Security Engineer (Content Hub)
Description
About Us:
Sitecore’s mission is to provide cutting-edge DXP solutions that enable the world’s greatest brands to craft truly unforgettable experiences for their customers. A highly decorated industry leader, Sitecore brings content, commerce, and data into one connected platform that delivers millions of digital experiences every day. Thousands of blue-chip companies, including American Express, Porsche, Starbucks, L’Oréal, and Volvo Cars, rely on Sitecore to provide more engaging, personalized customer experiences.

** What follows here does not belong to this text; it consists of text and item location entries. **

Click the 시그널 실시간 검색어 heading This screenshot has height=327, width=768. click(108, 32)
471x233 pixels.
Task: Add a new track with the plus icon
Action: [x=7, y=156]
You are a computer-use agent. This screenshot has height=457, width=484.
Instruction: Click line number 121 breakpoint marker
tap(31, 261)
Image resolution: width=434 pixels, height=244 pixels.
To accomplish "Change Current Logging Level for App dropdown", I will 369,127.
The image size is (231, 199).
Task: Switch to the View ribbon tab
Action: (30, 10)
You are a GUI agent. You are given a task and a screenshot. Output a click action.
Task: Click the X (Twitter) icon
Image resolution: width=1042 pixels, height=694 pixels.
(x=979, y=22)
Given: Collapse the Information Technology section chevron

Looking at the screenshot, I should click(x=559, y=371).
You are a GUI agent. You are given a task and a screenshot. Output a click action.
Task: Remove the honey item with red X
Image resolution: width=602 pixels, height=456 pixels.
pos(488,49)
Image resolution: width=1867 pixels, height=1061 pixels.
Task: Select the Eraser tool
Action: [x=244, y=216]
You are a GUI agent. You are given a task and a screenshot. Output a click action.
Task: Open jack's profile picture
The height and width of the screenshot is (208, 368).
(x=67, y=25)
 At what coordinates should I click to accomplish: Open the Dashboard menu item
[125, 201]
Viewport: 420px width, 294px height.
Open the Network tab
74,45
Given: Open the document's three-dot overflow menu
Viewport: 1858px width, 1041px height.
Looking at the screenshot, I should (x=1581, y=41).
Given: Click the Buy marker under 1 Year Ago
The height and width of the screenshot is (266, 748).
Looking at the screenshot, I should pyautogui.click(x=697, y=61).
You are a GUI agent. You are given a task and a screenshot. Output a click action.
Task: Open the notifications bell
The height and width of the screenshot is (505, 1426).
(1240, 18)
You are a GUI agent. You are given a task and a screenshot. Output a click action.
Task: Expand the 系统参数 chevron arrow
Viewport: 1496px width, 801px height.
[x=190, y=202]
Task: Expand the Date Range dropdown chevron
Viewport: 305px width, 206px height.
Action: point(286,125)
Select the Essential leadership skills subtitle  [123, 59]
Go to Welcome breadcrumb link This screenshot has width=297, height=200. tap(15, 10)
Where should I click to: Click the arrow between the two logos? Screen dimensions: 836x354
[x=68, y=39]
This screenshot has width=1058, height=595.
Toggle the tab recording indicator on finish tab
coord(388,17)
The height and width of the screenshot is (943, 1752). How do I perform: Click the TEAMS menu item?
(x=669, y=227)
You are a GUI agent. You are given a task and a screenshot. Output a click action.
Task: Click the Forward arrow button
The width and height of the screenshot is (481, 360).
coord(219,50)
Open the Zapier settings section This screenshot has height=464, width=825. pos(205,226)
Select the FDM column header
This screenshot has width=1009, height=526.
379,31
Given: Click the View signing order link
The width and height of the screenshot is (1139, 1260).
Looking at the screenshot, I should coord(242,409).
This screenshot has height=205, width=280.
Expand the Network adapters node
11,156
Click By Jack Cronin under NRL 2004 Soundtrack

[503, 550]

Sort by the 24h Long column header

Under the leadership of our new product-centric CEO, we are poised to continue to push the boundaries of marketing technology and shape the future of customer engagement. Learn more at Sitecore.com.
About the Role:
Sitecore is looking for a Security Engineer with a well-rounded skill set in security development and testing to support the Content Hub Engineering teams. As a Security Engineer, you’ll collaborate closely with other Security Engineers in Engineering and IT Security Team to apply security best practices within the engineering team.
What You’ll Do:
- Drive security improvements and compliance initiatives within Content Hub Engineering
- Support the engineering teams through the software development lifecycle and addressing potential security concerns around product development
- Occasionally participate in code reviews, share technical knowledge with colleagues, mentor others and provide constructive feedback.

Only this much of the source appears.